9. The method of manufacturing a rolled electrode assembly according to claim 8, wherein:

the second alumina is included in an amount of 16 to 40 parts by weight based on 100 parts by weight of the mixture.

10. The method of manufacturing a rolled electrode assembly according to claim 9, wherein:

the first alumina is included in an amount of 60 to 84 parts by weight based on 100 parts by weight of the mixture.

11. The method of manufacturing a rolled electrode assembly according to claim 8, wherein:

the first value (Rmax) is between 0.05s and 0.15 s.

12. The method of manufacturing a rolled electrode assembly according to claim 8, wherein:

the first process is a sand blasting process.

13. The method of manufacturing a rolled electrode assembly according to claim 8, wherein:

The second process is a grinding process.

14. The method of manufacturing a rolled electrode assembly according to claim 8, wherein:

the sheet laminate is wound up by a rod-shaped mandrel,

the spindle includes first and second portions separated about an axis of rotation,

one end of the sheet-like laminate is fixed by being inserted into a slit between the first portion and the second portion, and

the size of the slit is larger than 0.8mm.

15. The method of manufacturing a rolled electrode assembly according to claim 8, wherein:

the sheet laminate is wound up by a rod-shaped mandrel,

the surface roughness of the mandrel is less than or equal to a second value, and

the second value (Rmax) is from 0.15s to 0.25s.

16. The method of manufacturing a rolled electrode assembly according to claim 8, wherein:

when the second process is used in the step of adjusting the surface roughness of the mandrel, the step of calculating a difference between the surface roughness of the separator and the surface roughness of the mandrel is performed again.

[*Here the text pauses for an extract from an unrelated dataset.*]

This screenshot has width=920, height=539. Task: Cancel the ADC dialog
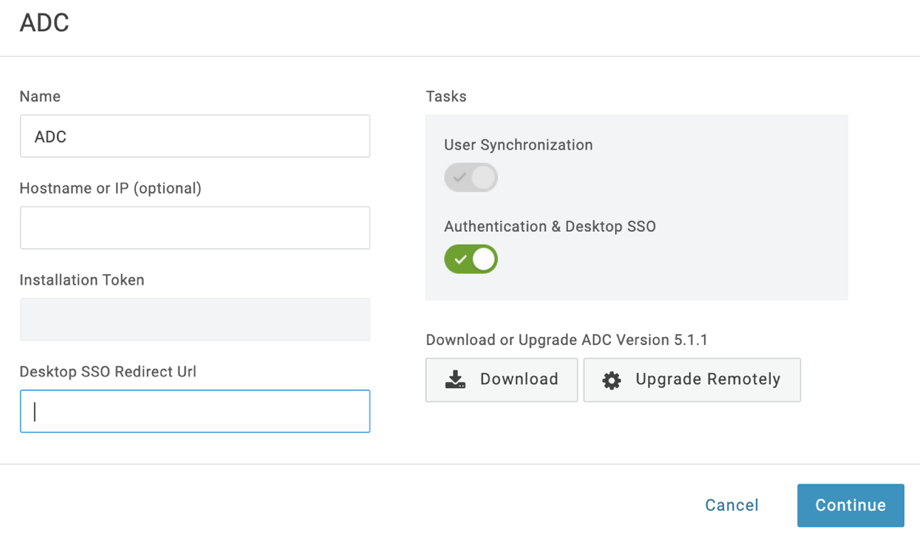coord(731,506)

17. The method of manufacturing a rolled electrode assembly according to claim 16, wherein:

when the difference in the surface roughness calculated in the step of calculating the difference between the surface roughness of the separator and the surface roughness of the mandrel performed again is equal to or greater than a first value, the step of adjusting the surface roughness of the mandrel using a second process is performed.

18. The method of manufacturing a rolled electrode assembly according to claim 16, wherein:

when the difference in the surface roughness calculated in the step of calculating the difference between the surface roughness of the spacer and the surface roughness of the mandrel performed again is less than or equal to a first value, a step of adjusting the surface roughness of the mandrel using a first process is performed, and

a step of winding a sheet laminate including the electrode and the separator using the mandrel whose surface roughness has been adjusted is performed.

19. A battery cell comprising the rolled electrode assembly of claim 1.